Friday, April 11, 2014

Beautiful Day Today

Just got back from a trip to a local park/farm this morning and wanted to share some pictures. Stephen LOVES Frying Pan Park Farm and the second we pulled in the parking lot he started shouting "Mommy, get me out!" It's such a gorgeous day and there were a lot of baby animals to see. Hope everyone had a wonderful weekend!















Tuesday, April 8, 2014

Health Update

I have some new news about Stephen's blood work/labs that I thought I would share.  Late last week, CHOP got the final results of Stephen's viral studies from our visit on March 26th, and it turns out that Stephen has picked up cytomegalovirus (CMV).  CMV is one of the big viruses that doctors monitor before transplant and then closely after transplant.  It's also one of the viruses that are checked in the donor prior to transplant.  It's a common virus that is spread through the community and shows itself as a common cold, cough, or fever, but for transplant patients who are under a lot of immune suppression, it can cause serious damage to the transplanted organ.  For 6 months post-transplant, while Stephen was under a lot of immune suppression, he was taking a medication called Valcyte, which prevented CMV.  And CMV, along with EBV, is checked routinely at transplant clinic (if you remember, Stephen got EBV pre-transplant and spent some time in the hospital fighting it off and it ultimately caused his transplant to be re-scheduled at the last minute). 

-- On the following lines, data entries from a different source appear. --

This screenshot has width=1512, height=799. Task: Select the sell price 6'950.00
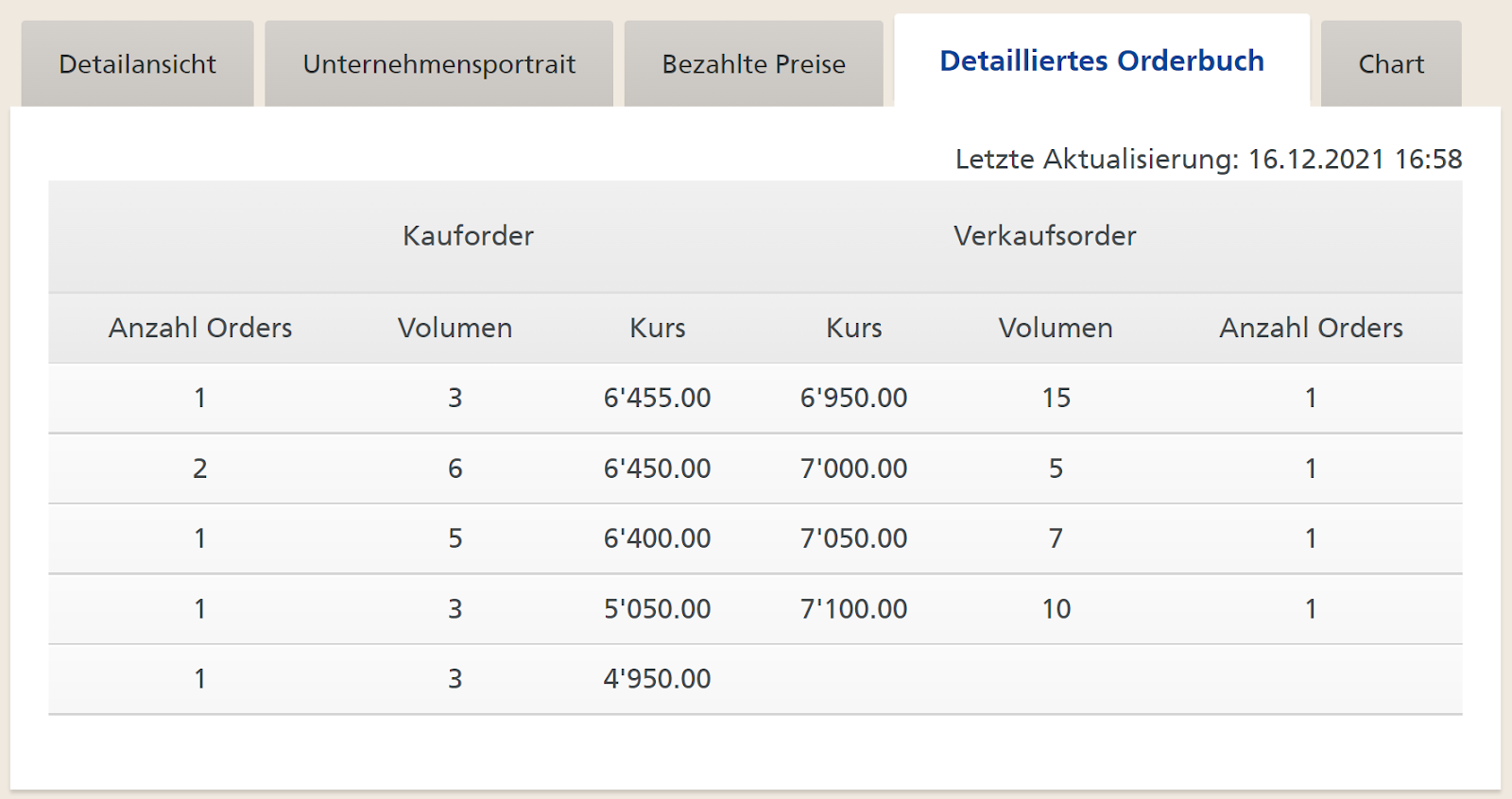click(x=853, y=398)
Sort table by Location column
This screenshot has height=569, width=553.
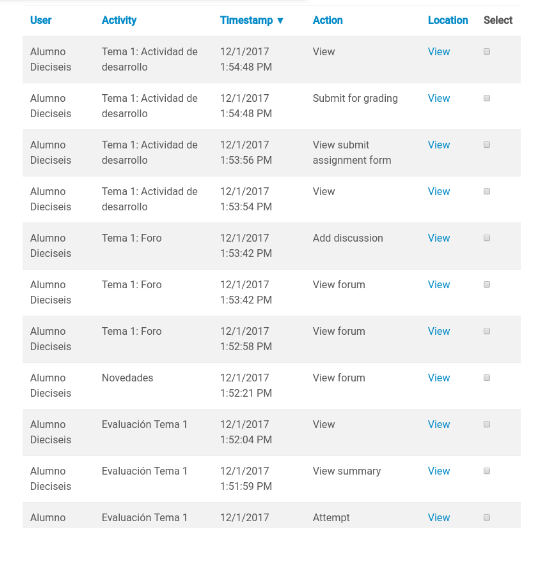point(448,20)
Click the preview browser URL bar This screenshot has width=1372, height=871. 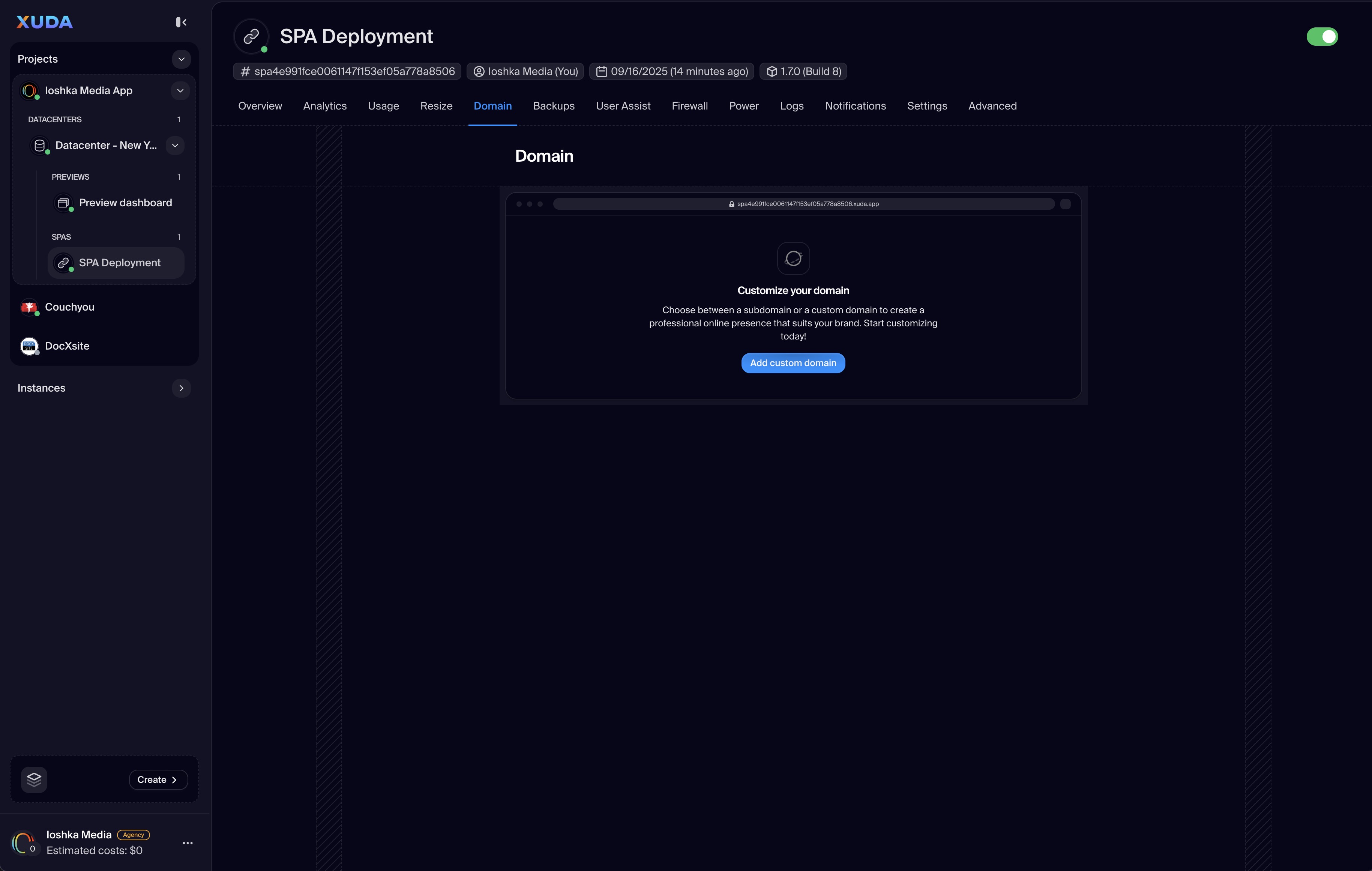(803, 204)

Thankfully, when it was really critical right after transplant, Stephen did not get CMV, but, his blood work showed copies of the virus this last time.  They're low numbers at this time, which we're happy about and for right now, the only course of action is to stop his CellCept and start the Valcyte again and check his numbers at the next visit.  So, we're just swapping one medication for another and hoping that his numbers will decline in a few weeks.

I've spoken with the transplant coordinator and doctor at length about this because the acronym "CMV" is a scary one, but it sounds like valcyte is a great treatment and if for some reason, it doesn't work, they can administer an IV medication as an infusion (one he's had in the past for other infections).  But Stephen seems to find away to kick these viruses to the curb without too much hassle.  He's kicked EBVs butt and BKs butt, so I don't think CMV will be any different.

 

Wednesday, March 26, 2014

Tests Done and HOME!

This was us today all smiles as we got back in the car (packed full with days of clothes, toys and supplies) at CHOP and headed home:


It was an early morning drive to Philly at 5am, but by 11am, Stephen had done blood work, had a kidney ultrasound, and was seen by the nurse practioner, nephrologist and psychology. It was a busy, long morning, but by the end, they all determined, that there was no reason to keep him and we could go home. Hallelujah!! 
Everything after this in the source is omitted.